A possibilidade de pacientes estáveis utilizarem a hotelaria para que o tratamento tenha continuidade por meio da assistência domiciliar segura foi tema de debate recentemente. Chamado de desospitalização, esse processo traz impacto positivo nas instituições de saúde ao viabilizar o ingresso de novos pacientes. O assunto foi tratado dia 13 de abril na sede da Hospitalar ATS, que oferece serviços de home care. 

 
Segundo Thiago Lopes, coordenador do Departamento de Residenciais Geriátricos do Sindicato dos Hospitais e Clínicas de Porto Alegre (SINDIHOSPA), a desospitalização deixou de ser um desejo para se tornar uma necessidade perante a falta de leitos para novas internações. “Neste período em que o paciente se encontra estável, uma hospedagem em um residencial geriátrico atende 100% da necessidade”, ressalta ao lembrar que esse processo também é benéfico para a saúde por permitir o contato com outras pessoas fora do ambiente hospitalar.
 
A opção proporciona ao paciente o cuidado por meio de uma equipe multidisciplinar, com terapeutas ocupacionais, educadores físicos, fisioterapeutas entre outros serviços que visam a qualidade de vida. 
 
Existe um expressivo número de pacientes idosos com doenças crônicas que podem ser desospitalizados e levados para residenciais geriátricos, inclusive em casos mais complexos.
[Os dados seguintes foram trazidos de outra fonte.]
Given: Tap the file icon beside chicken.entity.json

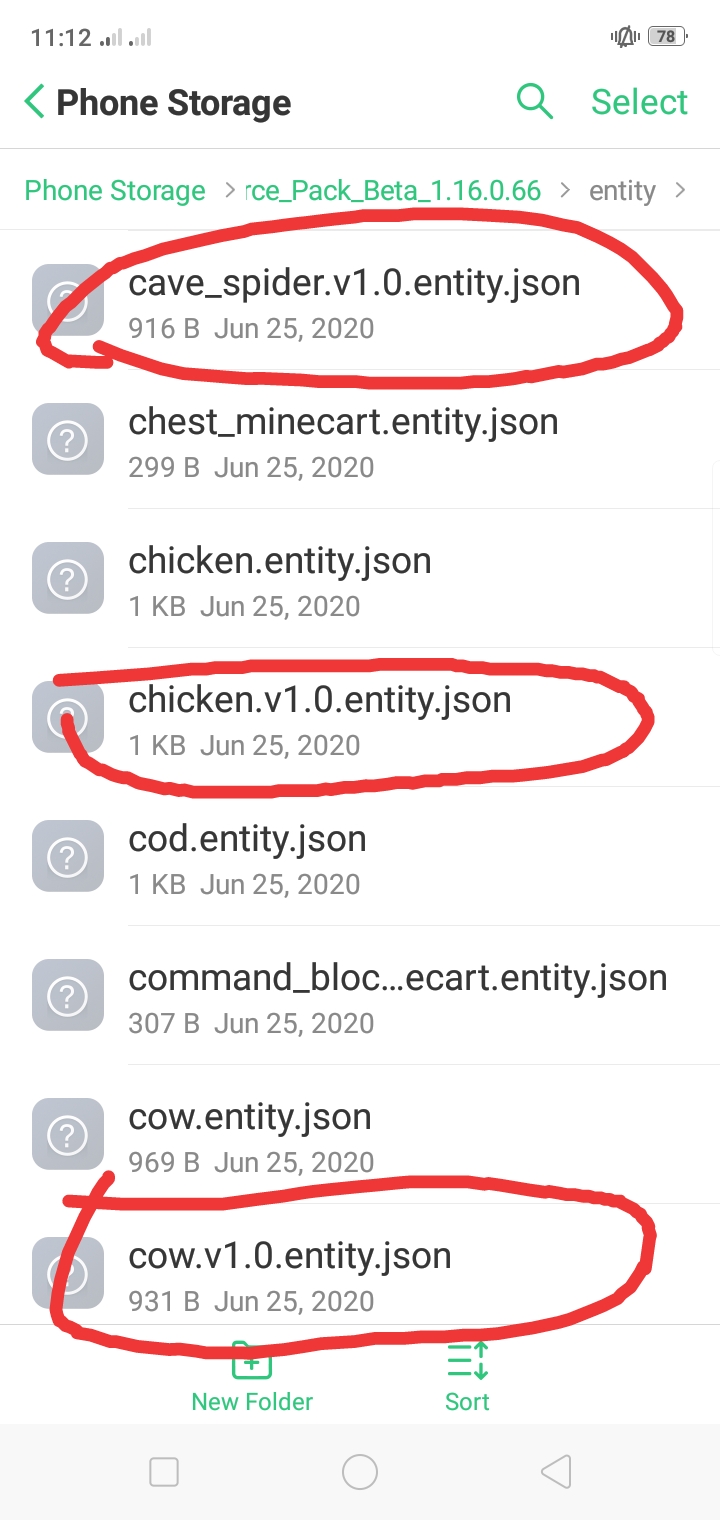Looking at the screenshot, I should (68, 578).
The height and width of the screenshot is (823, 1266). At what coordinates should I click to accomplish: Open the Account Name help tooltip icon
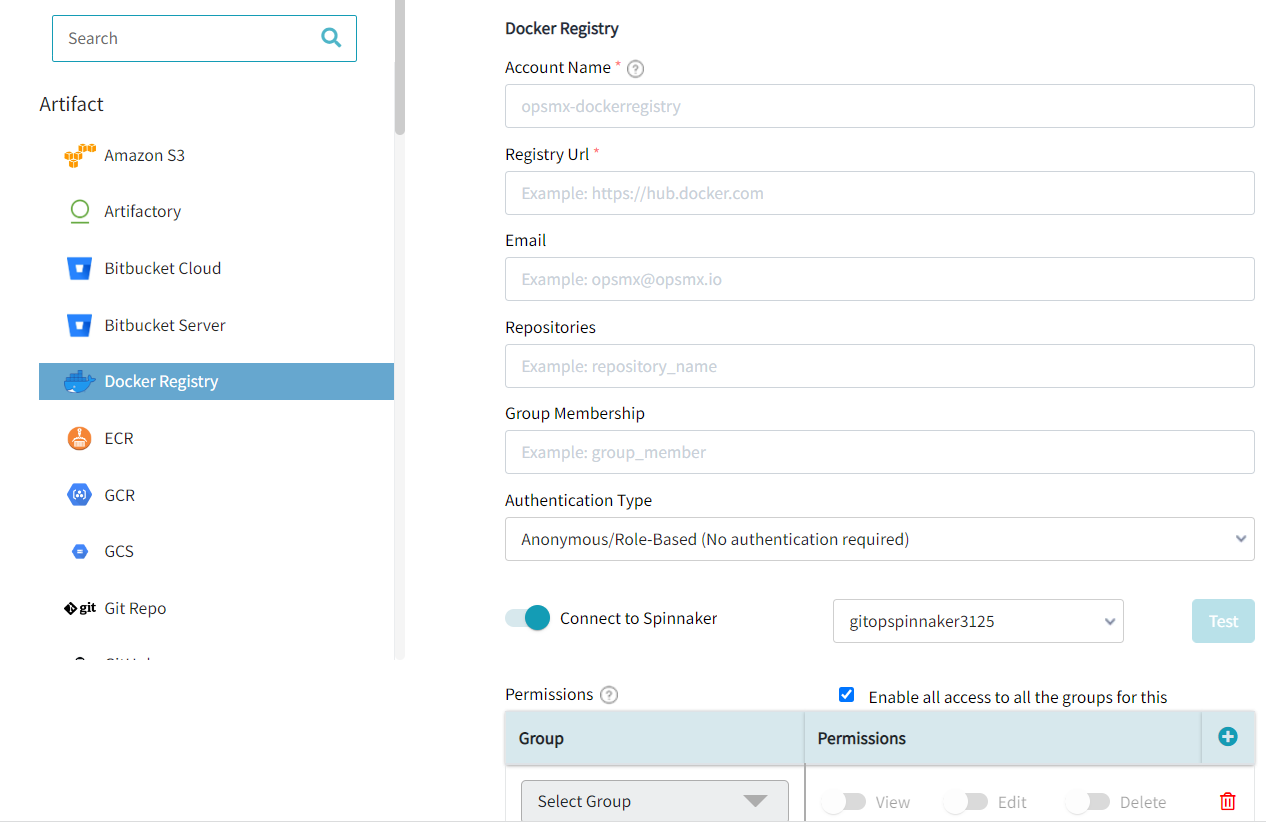click(635, 68)
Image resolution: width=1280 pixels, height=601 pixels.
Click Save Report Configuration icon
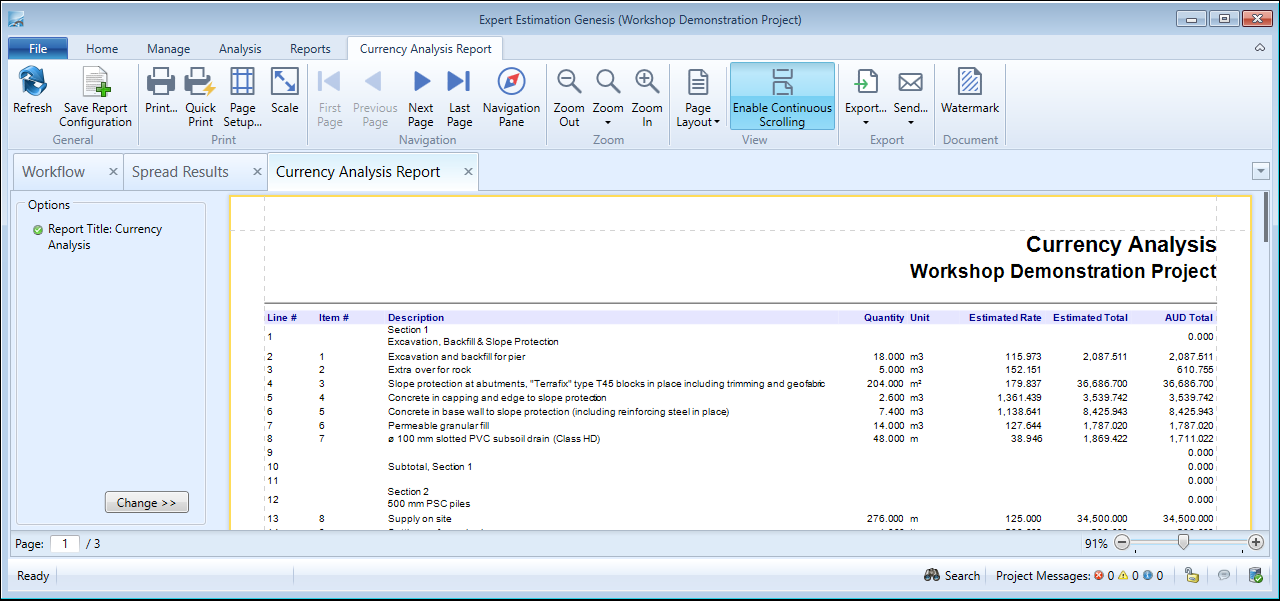[95, 84]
O importante é que estes locais ofereçam uma estrutura de atendimento domiciliar conforme as suas necessidades, salienta Adriana Wander, sócia-diretora da Hospitalar ATS. “De forma geral, estes locais estão cada vez mais preparados e capacitados para atender aos idosos tanto nas demandas de cuidados com a saúde quanto na hotelaria”, diz.
 
Na ocasião, também representaram a entidade o presidente do SINDIHOSPA, Henri Siegert Chazan, a gerente de Serviços e Melhores Práticas, Alessandra Dewes, e demais integrantes do Departamento.